The most concering finding in this plot is that the proportion of black or African-American population is highly and positively related with the prevalence of bad mental health, which corresponds the fact of discrimination. In addition, the proportion of Indian or Asian is negatively related with the prevalence of bad mental health. These facts seem confusing. We guess that it might have been biased by other factors, such as income and education.
We used heatmap
and plotly
to draw the distribution of bad mental health in U.S. states and cities. The distribution of mental health was in similar pattern with that of sleepin less than 7 hours.
From the analysis, we gained some ideas about the cause of bad mental health.
In the risk factors that we were interested in, diabetes, obesity and sleeping less than 7 hours have positive relationship with bad mental health. This indicates that chronic diseas are more likely to cause mental health disease. The economic pressure and poor physical conditions caused by chronic diseas might lead to bad mood of the patients and eventually cause a bad mental health and even mental health disease.
Binge drinking, cancer and income are inversely associated with bad mental health. Drinking might be able to release stress, which can enable people to keep a good mood. Individuals who have high income may have less socioeconomic pressure and are more cared about their mental health conditions.

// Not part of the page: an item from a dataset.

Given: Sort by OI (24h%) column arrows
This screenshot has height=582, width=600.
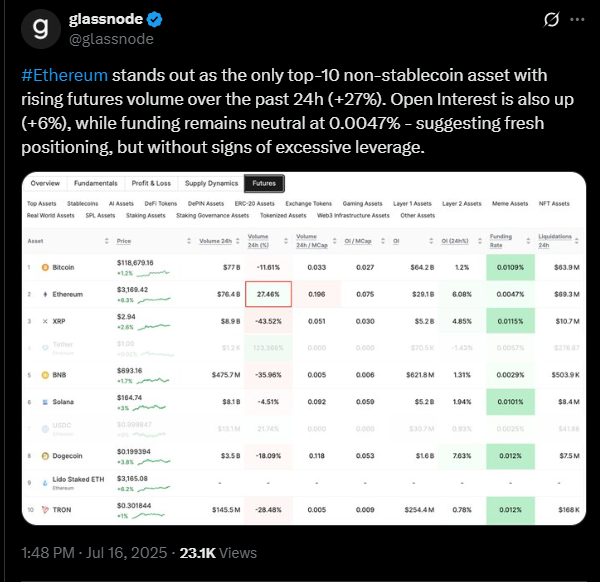Looking at the screenshot, I should pyautogui.click(x=479, y=241).
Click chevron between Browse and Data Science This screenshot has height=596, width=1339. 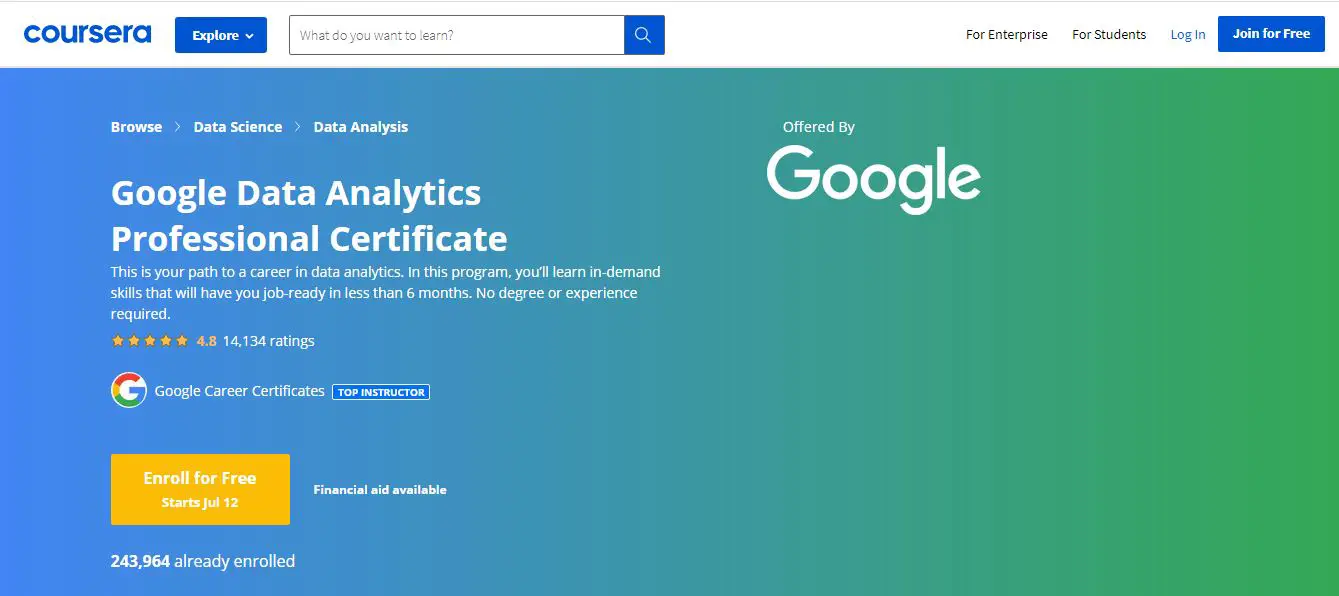point(178,127)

As for level of education,we can see from the results that a high rate of high-school and college education are inversely associated with bad mental health. Thus a higher education level indicates that the person has a better way to adjust the mental condition.
In the aspect of race. It can be discovered that asian and indian have negative relationship with bad mental health while the black has a positive relationship with bad mental health prevalence. This shows that racial discrimination experience that different populations have been through have an effect on the mental health conditions of people.